PROJET DE MODIFICATION CONSTITUTIONNELLE AU CONGO : L’Elysée accordera t-il son onction à Sassou NGuesso ?
A peine est-il rentré de la mini-tournée africaine que le président français, François Hollande, a reçu son homologue congolais, Denis Sassou NGuesso. Cet accueil par l’Elysée, du dictateur de la rive Sud du fleuve Congo, a de quoi intriguer, au regard des velléités de tripatouillage constitutionnel dont fait montre ce vieux caïman de la mare politique congolaise. Mais le président français avait-il vraiment le choix ?
Hollande a hérité du soutien français à Sassou NGuesso qui n’est autre que le prix à payer pour la dette morale au bras armé des intérêts français au Congo. Arrivé au pouvoir en 1979 suite à l’assassinat de Marien N’Gouabi et évincé des élections de 1992 par Pascal Lissouba, Sassou NGuesso a été remis en selle par les lobbies pétroliers français, aux termes d’une sanglante guerre civile. Depuis lors, la France et le dictateur se tiennent non seulement par les intérêts économiques, mais aussi par les dessous de cette sale guerre. Quand on sait qu’en France, au-delà des discours, les réalités qui prévalent dans les relations entre l’Hexagone et son pré-carré semblent immuables, le président ne pouvait déroger à la règle établie par l’histoire.

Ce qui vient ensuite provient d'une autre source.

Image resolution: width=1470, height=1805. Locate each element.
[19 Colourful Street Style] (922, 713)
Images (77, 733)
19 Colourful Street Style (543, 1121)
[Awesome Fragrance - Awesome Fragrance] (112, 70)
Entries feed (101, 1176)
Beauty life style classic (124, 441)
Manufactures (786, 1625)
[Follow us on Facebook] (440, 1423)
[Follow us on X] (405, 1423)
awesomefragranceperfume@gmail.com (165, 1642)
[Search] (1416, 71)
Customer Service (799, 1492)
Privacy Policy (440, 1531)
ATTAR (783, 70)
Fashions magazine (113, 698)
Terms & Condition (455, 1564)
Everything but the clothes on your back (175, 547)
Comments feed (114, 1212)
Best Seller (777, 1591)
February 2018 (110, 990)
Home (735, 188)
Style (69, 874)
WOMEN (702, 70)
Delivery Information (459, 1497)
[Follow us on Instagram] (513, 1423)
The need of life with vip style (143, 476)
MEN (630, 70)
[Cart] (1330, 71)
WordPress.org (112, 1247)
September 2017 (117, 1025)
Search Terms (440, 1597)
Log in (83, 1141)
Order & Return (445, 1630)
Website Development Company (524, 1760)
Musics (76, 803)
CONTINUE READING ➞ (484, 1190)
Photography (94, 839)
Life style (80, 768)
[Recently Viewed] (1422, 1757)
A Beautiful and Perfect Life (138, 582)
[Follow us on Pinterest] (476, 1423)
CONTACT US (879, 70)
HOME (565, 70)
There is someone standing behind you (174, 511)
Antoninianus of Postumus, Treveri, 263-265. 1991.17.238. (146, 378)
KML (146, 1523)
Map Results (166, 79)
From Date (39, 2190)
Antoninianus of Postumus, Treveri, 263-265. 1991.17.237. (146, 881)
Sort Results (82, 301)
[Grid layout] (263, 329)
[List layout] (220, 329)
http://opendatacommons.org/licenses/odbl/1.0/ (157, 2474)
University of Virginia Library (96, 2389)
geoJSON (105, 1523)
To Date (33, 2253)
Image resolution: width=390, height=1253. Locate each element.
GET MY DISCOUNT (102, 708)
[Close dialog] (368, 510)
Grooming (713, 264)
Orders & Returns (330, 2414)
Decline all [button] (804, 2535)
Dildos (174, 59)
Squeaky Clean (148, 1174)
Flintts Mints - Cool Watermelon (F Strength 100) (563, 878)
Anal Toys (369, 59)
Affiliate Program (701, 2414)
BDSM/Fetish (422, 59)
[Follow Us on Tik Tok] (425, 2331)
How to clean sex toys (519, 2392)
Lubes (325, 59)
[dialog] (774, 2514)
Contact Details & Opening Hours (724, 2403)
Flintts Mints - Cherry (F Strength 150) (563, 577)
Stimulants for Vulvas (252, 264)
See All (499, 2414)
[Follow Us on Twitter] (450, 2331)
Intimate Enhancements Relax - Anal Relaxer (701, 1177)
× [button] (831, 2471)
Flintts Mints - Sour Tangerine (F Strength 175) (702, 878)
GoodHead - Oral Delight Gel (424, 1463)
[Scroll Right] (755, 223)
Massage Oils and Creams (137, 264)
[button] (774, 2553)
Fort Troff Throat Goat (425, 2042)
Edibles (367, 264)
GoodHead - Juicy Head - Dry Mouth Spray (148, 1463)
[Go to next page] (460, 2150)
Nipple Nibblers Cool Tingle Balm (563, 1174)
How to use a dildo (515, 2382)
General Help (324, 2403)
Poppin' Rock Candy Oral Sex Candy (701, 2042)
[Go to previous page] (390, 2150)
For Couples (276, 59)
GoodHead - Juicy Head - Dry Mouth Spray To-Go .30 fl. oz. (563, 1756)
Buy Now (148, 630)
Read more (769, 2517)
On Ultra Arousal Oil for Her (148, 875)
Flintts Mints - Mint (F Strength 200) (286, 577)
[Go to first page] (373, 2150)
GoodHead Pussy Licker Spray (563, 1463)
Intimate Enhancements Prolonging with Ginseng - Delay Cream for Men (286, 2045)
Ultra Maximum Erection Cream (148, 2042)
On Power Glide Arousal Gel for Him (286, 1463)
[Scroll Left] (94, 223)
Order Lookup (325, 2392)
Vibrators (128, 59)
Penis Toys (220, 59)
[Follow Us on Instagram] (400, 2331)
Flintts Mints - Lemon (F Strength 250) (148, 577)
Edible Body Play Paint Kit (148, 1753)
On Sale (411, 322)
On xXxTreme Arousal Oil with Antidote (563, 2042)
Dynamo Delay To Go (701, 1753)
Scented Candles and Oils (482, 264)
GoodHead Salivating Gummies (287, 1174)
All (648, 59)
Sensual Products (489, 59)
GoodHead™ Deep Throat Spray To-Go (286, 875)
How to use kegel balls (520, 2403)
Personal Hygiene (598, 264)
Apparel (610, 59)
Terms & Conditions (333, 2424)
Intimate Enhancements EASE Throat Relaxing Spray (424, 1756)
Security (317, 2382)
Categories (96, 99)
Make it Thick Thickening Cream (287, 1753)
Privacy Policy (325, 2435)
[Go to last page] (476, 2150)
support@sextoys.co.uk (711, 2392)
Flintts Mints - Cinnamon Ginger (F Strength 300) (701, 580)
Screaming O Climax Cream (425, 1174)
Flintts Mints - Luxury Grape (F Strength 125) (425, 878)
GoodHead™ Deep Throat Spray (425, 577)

Mais plus que par l’histoire, le président français est surtout contraint par les réalités d’une économie française asphyxiée par la crise financière dont il peine à trouver les solutions de sortie en Europe. Jouant sa prochaine élection, il est obligé de s’allier des dirigeants peu fréquentables . En Afrique centrale particulièrement, il embraye sur le Congo-Brazzaville où les groupes français Total et Bolloré dominent le tissu économique. Mais le vieux dictateur au pouvoir, maniant l’arme de la concurrence, notamment avec la Chine, sait que les décideurs politiques et économiques français ont plus que jamais besoin de lui. Fort de cette position avantageuse, le vieux caïman de la rive Sud du fleuve Congo, joue très habilement pour se rendre indispensable. De fait, il s’attire ainsi les faveurs de L’Elysée et son soutien pour en tirer le meilleur bénéfice politique, notamment dans la perspective de la modification constitutionnelle qu’il ambitionne.
Hollande doit trouver les mots justes pour dire à Sassou NGuesso que son dessein est suranné et lourd de dangers
Mais au-delà de la raison d’Etat, il n’est pas impossible que se jouent, pour Hollande, des intérêts personnels. Le président normal est dans l’antichambre de la campagne présidentielle française. Ce n’est un secret pour personne que par le biais de transactions financières mafieuses, des présidents africains ont financé de par le passé, des campagnes électorales en France, et malgré le scandale suscité par ces révélations, rien ne dit que la pratique s’est arrêtée. Connaissant les mœurs politiques et les mœurs de NGuesso, il n’hésitera pas à délier les cordons de la bourse pour payer le prix de son adoubement par le locataire de l’Elysée.
Il est donc à parier que pour cette visite, la France opte pour le diplomatiquement correct, en adoptant une de ces positions ambiguës dont elle a le secret, avec pour corollaire que Sassou NGuesso en revienne renforcé dans son projet. Le pessimisme est d’autant plus grand que le discours du ministre de la Défense, Jean-Yves Le Drian, tendait à conforter NGuesso dans son initiative de dialogue qui n’est autre qu’une entourloupette. « Il faut trouver un équilibre entre l’objectif démocratique et la nécessité sécuritaire dans le cadre d’un dialogue parfois tonique, mais nécessaire. Même si la priorité est aujourd’hui sécuritaire», avait-il déclaré ! Quand on sait que le principal enjeu sécuritaire est justement lié à l’élection présidentielle de 2016, et à la modification préalable de la Constitution pour que Sassou NGuesso puisse s’arroger un nouveau mandat, on se demande si la messe n’est pas déjà dite.
Mais Hollande, au nom des intérêts du moment, peut-il se dédire et désavouer les valeurs républicaines portées par la France ? Il doit nécessairement s’assumer et trouver les mots justes pour dire à Sassou NGuesso que son dessein est suranné et lourd de dangers pour le Congo et pour toute l’Afrique Centrale. Autrement, la France devra jouer encore les sapeurs-pompiers sur le continent, comme elle le fait en République centrafricaine. Elle devra aussi souffrir de la montée d’un sentiment antifrançais sur le continent, à cause de la maturité grandissante des populations.
Mais en attendant, la société civile congolaise ne devra pas rester en marge. Elle doit donner de la voix en relayant les bruits que ne manqueront pas de produire des organisations comme Amnesty International et Sherpa à Paris, contre la visite du tripatouilleur.